Never one to rest on his laurels, Marttinen had been growing dissatisfied with his initial late-Romanticism and was contemplating a change of direction. Acquaintance with Martti Vuorenjuuri, the music editor of the Helsingin Sanomat, Finland's leading daily paper, and a leading advocate of the avant-garde, aroused his interest in dodecaphonic techniques and in 1956 Marttinen both renounced all his previous works and produced the colourful Eagle, Bird of the Air for mezzo soprano and orchestra. Winning a prize in a competition organised by the Finnish Cultural Foundation, this new Op. 1 went on to become one of his most widely performed works. It also initiated a series of scores based on the Kalevala, the Finnish national folk-epic.
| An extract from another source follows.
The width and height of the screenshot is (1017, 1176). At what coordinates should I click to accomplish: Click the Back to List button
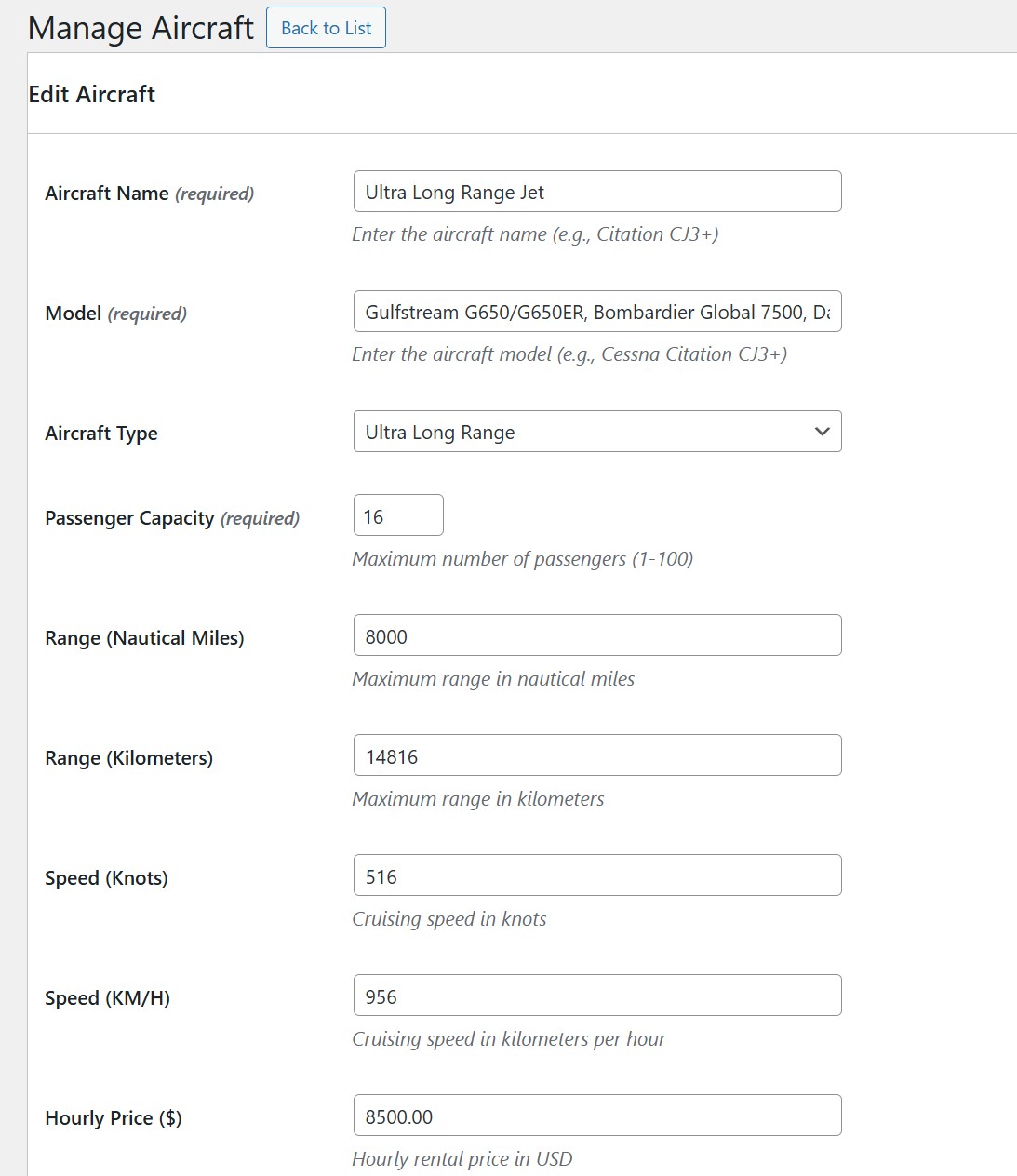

In 1958 Tauno Marttinen made the journey to Ascona, in Switzerland, to hone his 12-tone armoury with Vladimir Vogel, ushering in a five-year period of dodecaphonic composition. Its main fruits were the first three symphonies, the Violin Concerto, a powerful set of orchestral variations called The Milky Way and the 1963 opera The Cloak.

But for a composer like Marttinen who relied on the primacy of inspiration, the rigours of dodecaphony were never going to be an easy option, and he grew dissatisfied with what he was producing: "I ended up in a blind alley, experimenting according to safe old premises". The answer came in a return to a free tonality, an increased emphasis on mysticism and the influence of nature and, with time, an element of neo-classicality. The epic quality inherent, though not directly expressed, in his earlier works, was now more explicitly realised; his use of woodwind coloration in particular helped Marttinen's music to sound audibly Finnish.

His many operas – usually to his own libretti – run from small-scale chamber comedies under an hour in duration to the innovative three-act psychological drama Burnt Orange of 1968, first written for television. The subjects of his stage-works (he also wrote a number of ballets) range from ancient Egypt via absurdist plots to the ugly duckling, his sources encompassing the Bible and the Kalevala, Dante, Chekhov, Andersen, Wilde and Henry Miller. The comic operas are especially highly esteemed by the few who know them, but since most of Marttinen's operas received provincial productions – indeed, Song of the Great River (1980) is in The Guinness Book of Records as having had the most northerly of all operatic premieres, in Kemi – they have remained on the fringes of the repertoire, even in Finland.

A scattering of recordings of smaller Marttinen pieces appeared on small Finnish labels over the years, but it was not until 1994 that a CD of the First and Eighth Symphonies (1958 and 1983) and the Violin Concerto (1962) from the Swedish company BIS brought his larger-scale inspirations to an international public. By then he was 82.

As a mystical streak in his music and venerable old age combined, Marttinen came to be known affectionately as "the Hämeenlinna shaman". For the deeply spiritual composer, who wrote that "music is also an exercise in faith – a faith which has neither name nor form", the label was appropriate.

Composing for him was as natural a process as breathing: "The notes just flow with a natural force, almost in ready sketches," he said, explaining that he followed a piece of advice given to him by his teacher Selim Palmgren: "Just let the music come, and then erase some of it". Even then, there was still plenty left.

Martin Anderson

Tauno Marttinen, composer: born Helsinki 27 September 1912; married 1944 Ilmi Tuomisto (two sons, two daughters, and one son deceased); died Janakkala, Finland 18 July 2008.